President-elect Kim Dae Jung of South Korea faces a staggering agenda. But he may be uniquely prepared, by decades of fighting for democracy against all odds, to steer his country toward more enduring stability and progress.

Mr. Kim's priority, clearly, is South Korea's current financial crisis. The fabulously vigorous Korean economy, which was ranked 11th in the world, has rapidly become the most spectacular in a series of financial collapses in Asia. South Korea's problems, like those of other Asian "tigers," sprang from lax regulation that allowed the amassing of bad loans by businesses and banks.

Collusive relationships between government bureaucrats, financial institutions, and corporations have been a way of life. The adjustments required by the International Monetary Fund, which is spearheading a $60 billion rescue package, are designed to change that.
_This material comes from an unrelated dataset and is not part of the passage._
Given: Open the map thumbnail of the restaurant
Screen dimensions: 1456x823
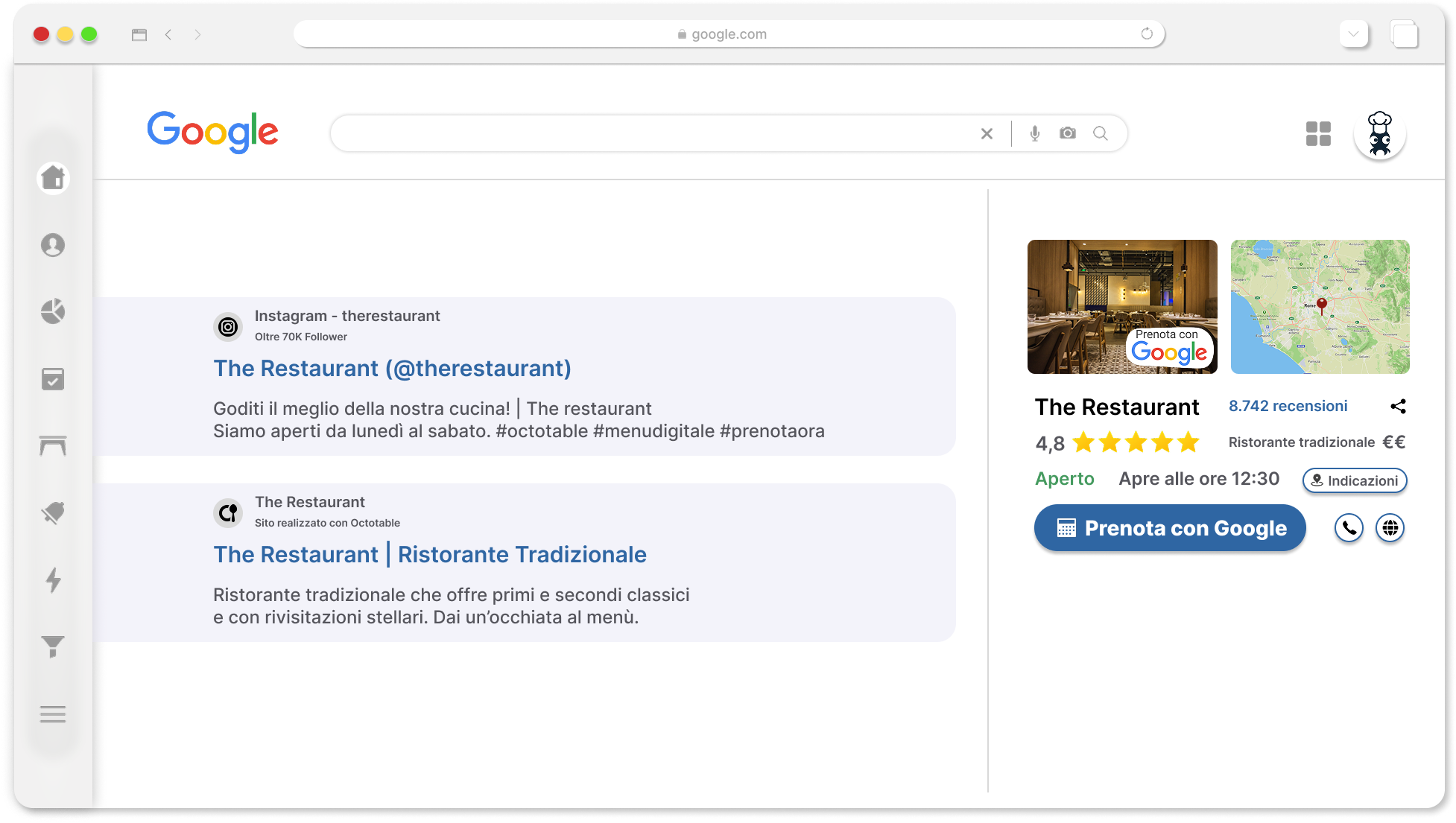Looking at the screenshot, I should click(x=1320, y=306).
And, despite nationalist resentments, the National Assembly is busily passing reform legislation in line with the IMF requirements.

The president-elect stirred a wave of concern among creditors and investors during the campaign when he ventured he might try to alter some IMF stipulations that seemed overly burdensome to South Korea. But Kim quickly corrected course and has since missed few opportunities to reassure the world's financial community that he intends to cooperate fully with the IMF. Even with that political dexterity, the markets initially sagged at news of his election.

Kim's efforts to guide the country through its economic storms will go hand in hand with efforts to build political consensus and broaden his support beyond its regional core in the country's southwest. As the first opposition figure to take South Korea's highest office, he has lots of former adversaries that will have to become, at the least, allies of convenience. Thus his startling move to back the pardon of two former leaders, Roh Tae Woo and Chun Doo Hwan, imprisoned for violently repressing past dissent and for corruption. It was a move that disgusted some old colleagues, but it probably raised Kim's stock with conservatives and the military.

Kim will need all the unity he can muster as he pursues the other major item on his agenda: reconciliation with North Korea. He had already announced he'd be open to a summit with the North's Kim Jong Il. With talks brokered by the US and China under way, the outlook for a South-North dialogue has brightened. Even the South's economic woes could make the North a little less wary. Not just Koreans, but the whole world, will watch to see if Kim can cool one of the world's hottest hot spots.